The latest tourism figures are in and they are a cause for celebration. One of VisitBritain's key objectives is to boost the regional spread of inbound tourism to ensure its economic benefits are felt all over Britain. Last year saw that happen, with every nation across the country welcoming an increase in both visitor numbers and tourist spending.
International visits to Wales rose by more than 30,000 to a total of 900,000 visits - equating to an extra £8 million for the Welsh economy. Scotland saw a near 10% rise to 2.4 million visits and London saw an 8.6% increase to 16.8 million visits, while the Rest of England saw numbers go up by 6.1% to 13.6 million visits.
The spending figures are even more impressive. Last year, spending by international tourists in London grew 11.7% to £11.3 billion - a record breaking year.

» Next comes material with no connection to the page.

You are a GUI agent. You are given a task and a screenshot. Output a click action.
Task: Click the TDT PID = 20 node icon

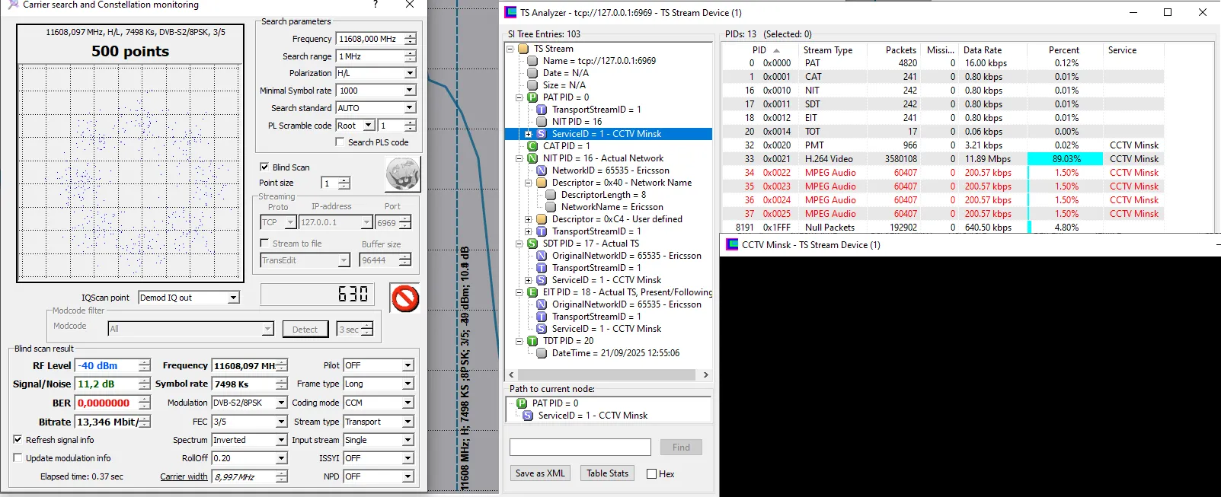[532, 341]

Scotland (up 19.9% to £1.7 billion) and the Rest of England (up 15.4% to £7.1 billion) grew faster still.
When you add it all together it makes 2013 the best ever year for total inbound tourism, with spending up 12.7% to £21 billion. This makes tourism one of Britain's top export industries and certainly gives our new Culture Secretary, Sajid Javid - whose remit includes tourism - a positive foundation to work from in a sector which is clearly delivering jobs and foreign currency earnings for the UK.

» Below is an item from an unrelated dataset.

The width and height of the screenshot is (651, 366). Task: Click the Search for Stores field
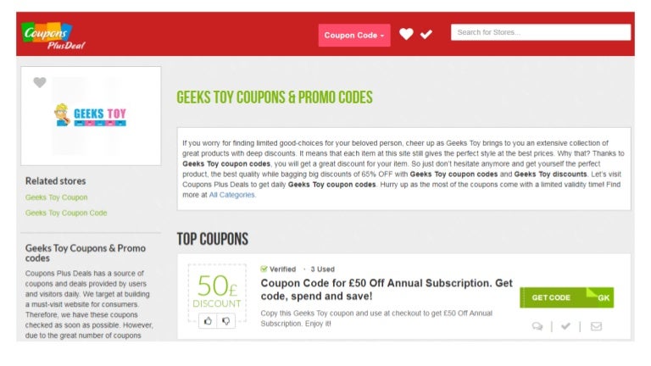coord(541,32)
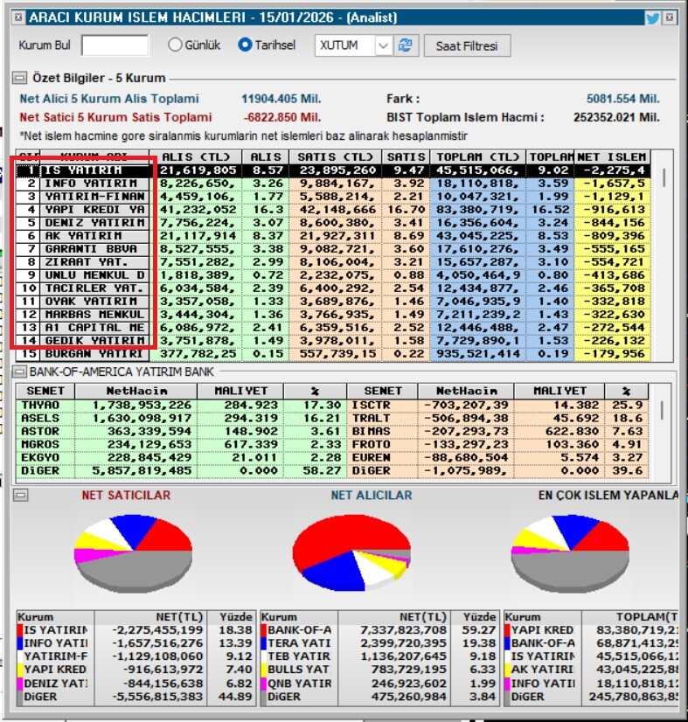This screenshot has width=688, height=722.
Task: Select THYAO row in stock list
Action: pyautogui.click(x=45, y=406)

Hosting a successful Olympic and Paralympic Games has changed the world's perceptions of Britain. London is indeed our shining light and one of the greatest capital cities in the world, but post-Olympics, 75% of respondents to the Anholt-GfK Nation Brands Index agreed that they wanted to see more of Britain.

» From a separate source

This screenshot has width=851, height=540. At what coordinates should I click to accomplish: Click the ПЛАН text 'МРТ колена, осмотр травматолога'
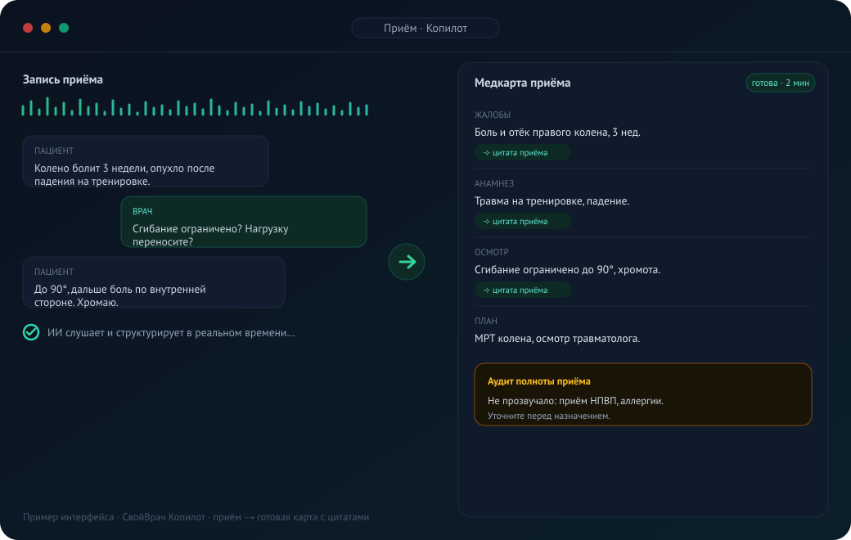click(557, 339)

Investing in tourism is a proven means of attracting international visitors and increasing the amount they spend in local economies. This in turn creates and supports jobs - lots of them. Tourism was responsible for a third of the UK's net new jobs between 2010 and 2012 and the sector currently employs 3.1 million people, which is 9.6% of all those in work.
Critically, tourism employs a larger proportion of young people than other economic sectors - and at a wide range of skill levels. Of those employed in tourism, 28% are aged 16-24, compared with 12% in the wider economy. Young people who begin work in the tourism sector gain invaluable real world experience and learn the skills that enable them to develop a career, either in tourism or elsewhere in the economy. Also, because tourism is an industry of small businesses in multiple locations, young people can progress quickly to managerial roles, getting real responsibility at an early age.
Tourism reaches parts of the country other industries cannot easily reach, particularly in old coastal resorts and in the South West of England. Further investment in tourism by local government has the potential to develop and transform prospects for these areas. New developments create local pride and benefit local communities and, with VisitBritain's help, can attract visitors from around the world.